Jewish Radhanite traders often traded in and through Sogdiana. What is known about the Jewish Radhanite traders is written in new Persian rather than Hebrew (Lurje 2015). Their land and sea trade routes, as described in the ninth century Kitàb al-Masàlik wa’l-Mamàlik by the postmaster Ibn Khurdàdhbih, spanned from Spain to China—a huge trade route that encompassed Central Asia, including Sogdiana (de la Vaissière 2005). In some Judeo-Persian documents, Sogdians are mentioned. In other documents, some Jewish trading community addresses have Sogdian names (Lurje 2015). While there is no extensive record of the relationship between Radhanite and Sogdian traders, Sogdians were the main traders in much of the terrain Radhanite traders also operated in, and it is worthy to note the possible influence of Sogdian traders on Jewish traders such as the Radhanites (Lurje 2015). There is, however, documentation of a relationship between Jews and Zoroastrians, the pervasive religion of Sogdiana (Hansen 2015).

Historically, Zoroastrians have been thought to be religiously intolerant.
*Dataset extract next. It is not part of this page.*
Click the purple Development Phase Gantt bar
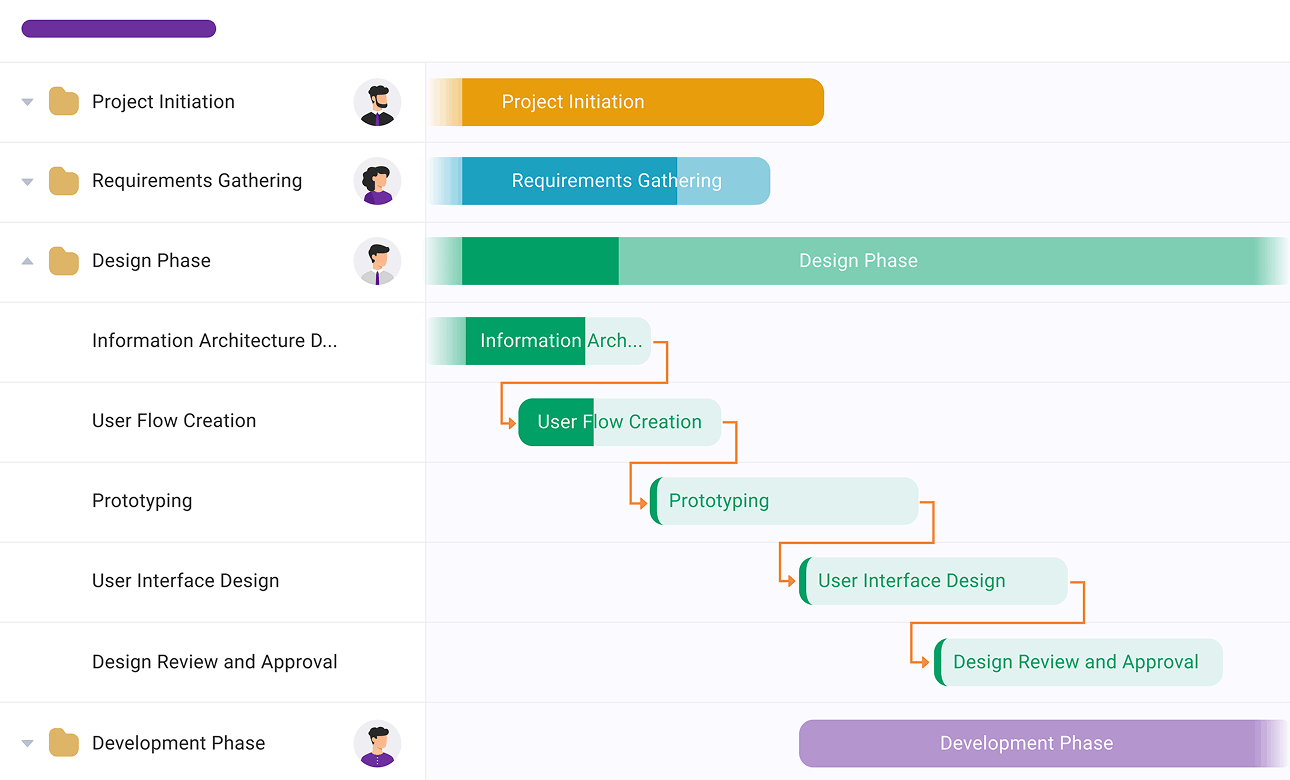The height and width of the screenshot is (780, 1290). 1026,744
However, recent scholarship shows otherwise in the case of their relationship with Jews. Richard Kalmin, chair of Rabbinic Literature at The Jewish Theological Seminary, has recently reinterpreted passages of the Babylonian Talmud (Payne 2015). These particular passages were thought to indicate persecution of Jews during the Sasanian period, but Kalmin’s research debunks the myth of violence exercised against Jews by Zoroastrians at the time. These Zoroastrians were actually tolerant of other religions in Central Asia, possibly beyond the spatial and temporal scope of the Sasanians. Rulers of principalities often proclaimed one religion and encouraged their subjects to also adhere to that religion, such as Zoroastrianism in Sogdiana. However, residents were permitted not to comply and practice another religion such as Judaism (Payne 2015).
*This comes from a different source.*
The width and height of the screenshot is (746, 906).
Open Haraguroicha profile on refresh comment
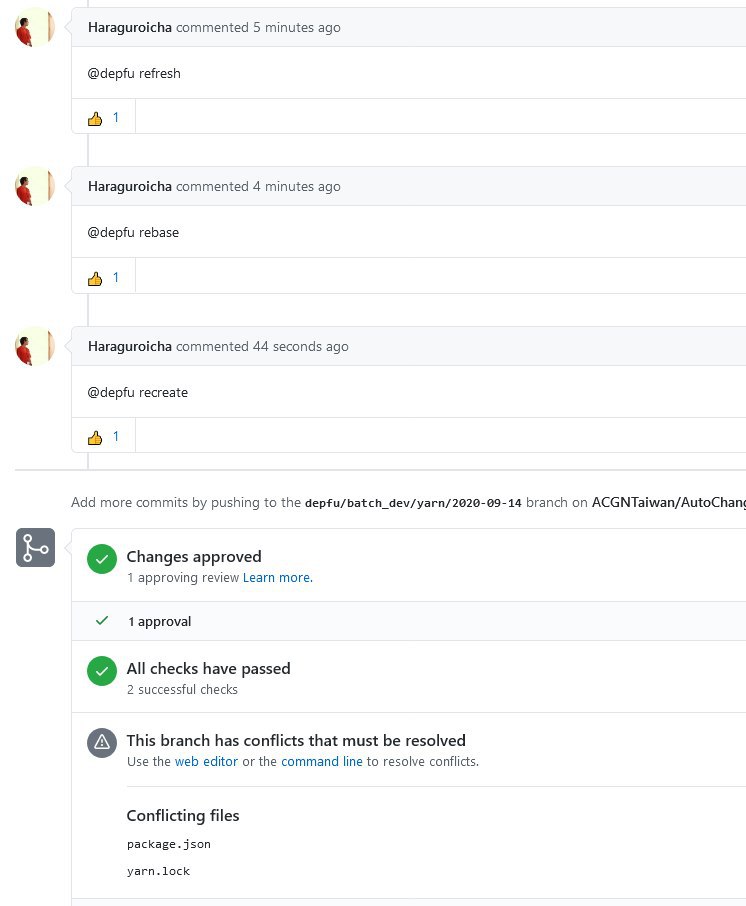coord(130,28)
Further, there was common religious ground between Zoroastrians and Jews. On cosmology, purity, and mythical history, the Talmud lays out similar tenets to those of Zoroastrians (Payne 2015). Indoctrination of Jews into a Zoroastrian community was also reinforced by dina de-malkhuta dina, or “The law of the kingdom is the law”—a teaching of Samuel Bar Bisena that is present in the Babylonian Talmud. That is, Jewish law is subject to the law of the land, helping the community blend into an existing Zoroastrian state. Rabbis adhered to customs of dress and dining as well as legal institutions. Exilarchs, or representatives of Jewish communities at court, also adopted outward customs (Payne 2015). The willingness of Jews to submit to the ruling apparatus allowed them to live within a Zoroastrian community while still retaining Jewish identity.

Alamedyn-Pishpek ossuary

Alamedyn-Pishpek ossuary

Could this influence and possible collaboration between Zoroastrians and Jews extend to funerary rites? Zoroastrian Sogdians used ossuaries starting in the late fifth century CE to bury cleaned bones of the deceased (Pavchinskaia 1994). Ossuaries were used in Jerusalem as early as the first century CE (“Ossuaries and Sarcophagi”). One ossuary found at Pishpek, the Alamedyn-Pishpek ossuary, could be one such example of a Jewish ossuary made within the confines of a Zoroastrian state due to its motifs reminiscent of the Jerusalem ossuaries, namely the depiction of vegetation rather than deities, like that of the Mulla-Kurgan ossuary (Longenecker 2015). The fact that it was found at Pishpek, outside the reach of Sogdiana, neither hurts the case nor supports it, as the ossuary could have travelled along the trade routes to Pishpek in the hands of Radhanite, Sogdian, or other traders. Although there is no evidence to support this theory of a Zoroastrian inspired Jewish ossuary, this sort of collaboration between Zoroastrian and Jewish culture, if possible or even probable, could point to other collaborations in important life events, especially considering dina de-malkhuta dina. Jews that were contemporaries of Sogdians seem to fit more than one mold, especially within a Zoroastrian state.